Many faculty members have made their wish for a space of their own known to those responsible for the master planning process. "In conversations with planners, the desirability of such a place is universally acknowledged," said Woodruff Professor Luke Johnson, immediate past president of the University Senate. "Effective progress toward its realization is less evident.

"There are certainly competing priorities, but few of more significance to the faculty as a whole," he said.

"Within the planning effort, we could identify several places on campus" where a faculty club would fit, said Earle Whittington, who as senior project manager is guiding the master planning process for Emory. But Whittington wondered about the validity of a faculty club in the Emory culture. "Do faculty prefer to go home and get on their Internet connections [or stay on campus]?" he asked.

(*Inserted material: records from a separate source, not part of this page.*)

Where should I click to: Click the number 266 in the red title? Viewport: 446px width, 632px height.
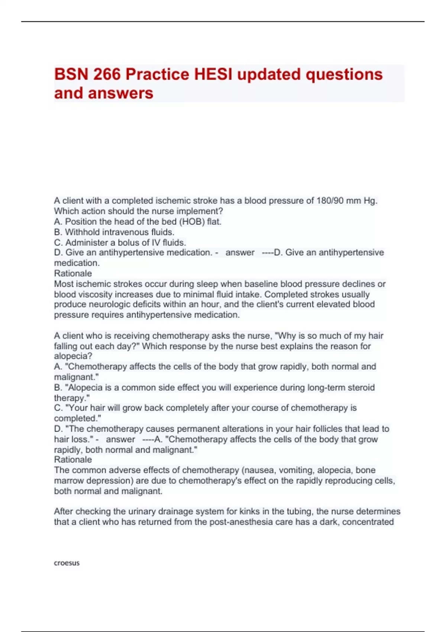point(107,74)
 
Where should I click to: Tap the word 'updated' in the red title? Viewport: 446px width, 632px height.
point(269,74)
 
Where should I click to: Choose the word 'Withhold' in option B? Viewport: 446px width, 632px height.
point(83,232)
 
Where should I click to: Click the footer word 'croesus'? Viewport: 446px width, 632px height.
point(67,563)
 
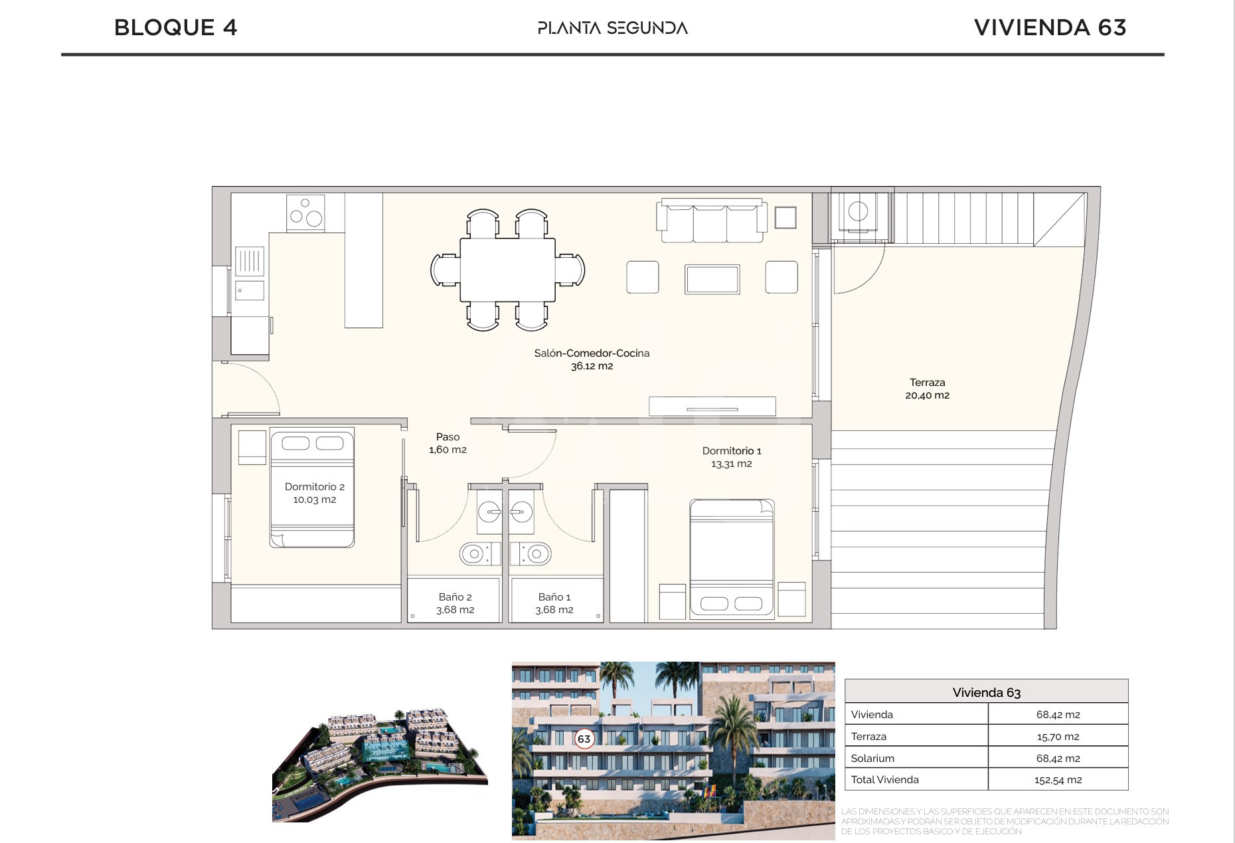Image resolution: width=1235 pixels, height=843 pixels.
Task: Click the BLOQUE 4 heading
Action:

Owing to increasingly hectic personal and professional lives, most established clubs at other universities can no longer count on scholars as their primary patrons. "Campus is not as central to an academic's life as it once was," said Crystal Thomas, president of the Association of Faculty Clubs International, in an article in The Chronicle of Higher Education.

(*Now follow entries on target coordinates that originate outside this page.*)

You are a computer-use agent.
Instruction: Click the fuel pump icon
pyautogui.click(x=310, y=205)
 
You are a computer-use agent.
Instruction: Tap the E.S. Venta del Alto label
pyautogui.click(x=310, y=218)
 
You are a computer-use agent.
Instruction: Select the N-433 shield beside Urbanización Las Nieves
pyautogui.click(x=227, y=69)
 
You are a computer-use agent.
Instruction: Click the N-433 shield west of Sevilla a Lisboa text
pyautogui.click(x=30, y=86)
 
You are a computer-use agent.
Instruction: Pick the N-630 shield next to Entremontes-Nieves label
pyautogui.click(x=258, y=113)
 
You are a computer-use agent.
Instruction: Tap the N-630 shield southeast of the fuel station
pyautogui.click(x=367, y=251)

However, President Bill Chace, who came to Emory from Stanford University, remembers that campus' faculty club as "always full to capacity. It did not bring all faculty together, but it did a better job in that dimension than any other place I have seen."

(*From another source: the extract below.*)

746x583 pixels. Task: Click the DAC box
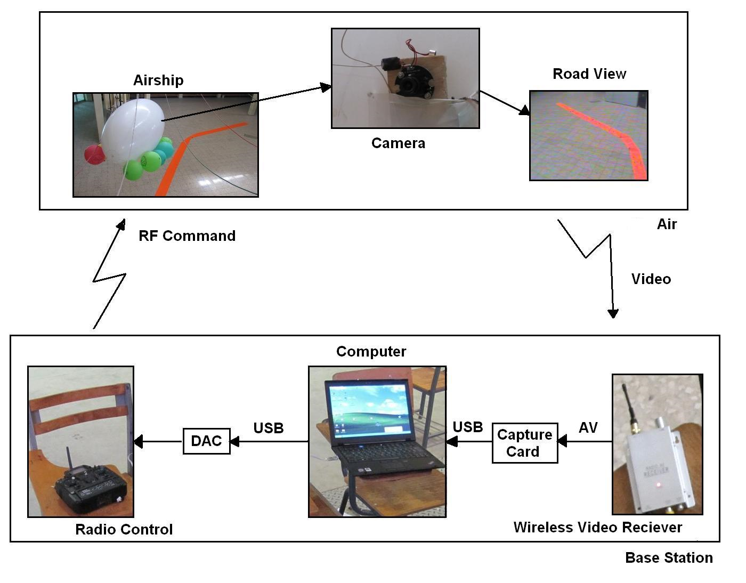coord(206,441)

For many faculty members, there's less time for on-campus socializing because longer work commutes and more planned events vie for precious time. "My impression is that the faculty, me included, are extremely busy, and we don't exactly have time to socialize. It's wonderful to have opportunities to bring folks together, but I don't see what [a club] is going to do over the things that we already have," said Sherryl Goodman, professor of psychology. "It may make more sense to invest in what we already have," she added, citing the abundance of lectures, music, dance and theater performances on campus.

"A faculty club should not be considered in recreational terms," Johnson stressed, "but in re-creational terms. A desire to create a culture of intellectual exchange cannot be brought to fulfillment without a specific place where it can happen."

The faculty shape the purpose of their club. The Stanford club, said Chace, "was more a place to do business than simply to socialize. And it served as a handsome lure for faculty you might want to recruit."

Cody, who works on the Oxford campus, has warmed to the need for a special space for faculty. "I have not been one of the strongest advocates," he admitted. "However, I have been persuaded that it would be useful by those who are strong advocates.

"There are places students can go and be only with students, staff with staff. Are there places where [large numbers] of faculty can go and be with other faculty? Not really," he said. What's more, Cody added, "It's increasingly hard on the Atlanta campus to secure meeting rooms without a great amount of lead time, which takes away from any spontaneity."

The creation of a special place for faculty could be as simple as shaping or allocating existing spaces, Johnson said. "Moving in the direction of creating space for faculty collegiality should not be stymied by the specter of building a large and elaborate structure," he said.

Then there's the question of cost and location. A club wouldn't be built with general education funds, said Cody, but privately funded. And on Emory's compact campus, where would it go? "If you put a club too far away to be reasonably accessible by foot, it won't be used," said Frye. "If you build a club that's not big enough and supported enough-staffed-to provide infrastructure for certain kinds of activities like seminar rooms and seminar support, what's the point?" he asked.

For Goodman, who admitted ambivalence to the whole idea, the bottom line is this: "If it's a facility that would help us to do the work that we all want to do, that we're all so passionate about, that's great."